Ketua Pengadilan Tipikor Bengkulu Bungkam Terkait Suap Hakim Janner Purba
Ketua Pengadilan Tindak Pidana Korupsi Bengkulu Encep Yuliadi memenuhi panggilan Komisi Pemberantasan Korupsi
Penulis: Eri Komar Sinaga
Editor: Sanusi
TRIBUNNNEWS.COM, JAKARTA - Ketua Pengadilan Tindak Pidana Korupsi Bengkulu Encep Yuliadi memenuhi panggilan Komisi Pemberantasan Korupsi (KPK).
Tiba di KPK, Encep menolak berkomentar mengenai pemeriksaannya itu.
"Saya harus ke sini dulu (resepsionis, red)," kata Encep di KPK, Jakarta, Kamis (2/6/2016).
Encep pun terus berkelit demi menghindari pertanyaan-pertanyaan wartawan.
Dia juga bungkam ketika ditanya terkait permintaan hakim Janner Purba dan Toton agar memvonis bebas dua terdakwa korupsi penyalahgunaan honor dewan pembina RSUD M Yunus Bengkulu tahun anggaran 2011.
"Saya ke dalam dulu," singkat Encep.
Selain Encep, penyidik juga memeriksa saksi lainnya yakni Panitera PN Tipikor Bengkulu Zailani Syihab, Hakim tipikor PN Bengkulu Siti Insirah, PNS UPPP Kabupaten Bengkulu Tengah Febi Irwansyah dan mantan Kepala Bagian Keuangan Rumah Sakit Muhammad Yunus Syafri Syafii.
Penyidik juga memeriksa saksi dari unsur swasta yakni Nurman Soehardi.
Sekedar informasi, KPK menetapkan lima tersangka pada kasus tersebut.
Dua tersangka adalah dua majelis hakim perkara tindak pidana korupsi mengenai penyalahgunaan dewan pembinaan RSUD Bengkulu tahun 2011 di Pengadilan Tindak Pidana Korupsi Bengkulu.
Tiga tersangka lainnya adalah Panitera PN Kota Bengkulu Badaruddin Amsori Bachsin alias Billy, mantan Kepala Bagian Keuangan Rumah Sakit Muhammad Yunus Syafri Syafii dan bekas Wakil Direktur Keuangan RS Muhammad Yunus Edi Santron.

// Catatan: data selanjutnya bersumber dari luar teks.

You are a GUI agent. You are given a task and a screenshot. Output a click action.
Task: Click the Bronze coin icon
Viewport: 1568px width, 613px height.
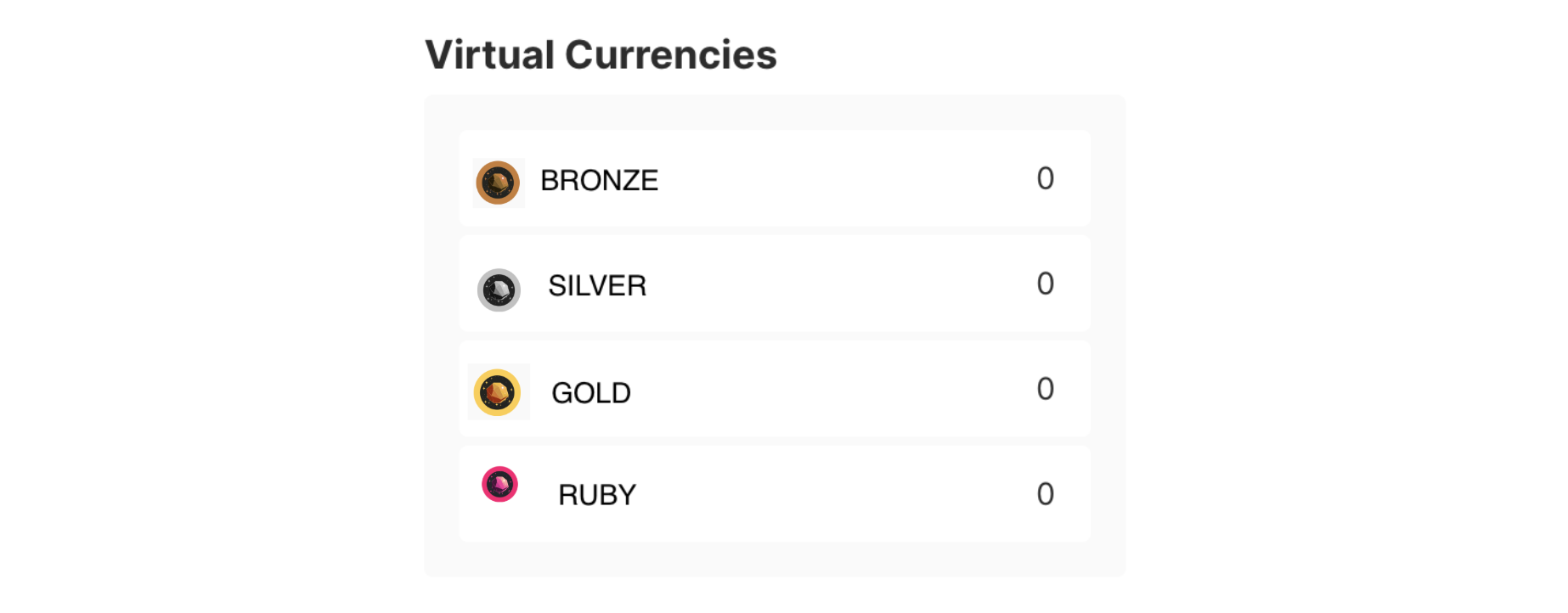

Janner dan Toton total menerima suap Rp 650 juta untuk mempengaruhi putusan terkait kasus penyalahgunaan Honor Dewan Pembinaan RSUD Bengkulu.
Uang tersebut diperoleh dari Syafri Syafii dan Edi Santron yang menjadi terdakwa di Pengadilan Tindak Pidana Korupsi Bengkulu.
Uang tersebut diserahkan dua kali. Pertama, Janner mendapat Rp 500 juta dari Edi pada 17 Mei 2016. Uang tersebut masih berada di lemari kerja Janner Sementara Rp 150 juta diserahkan saat penangkapan Janner.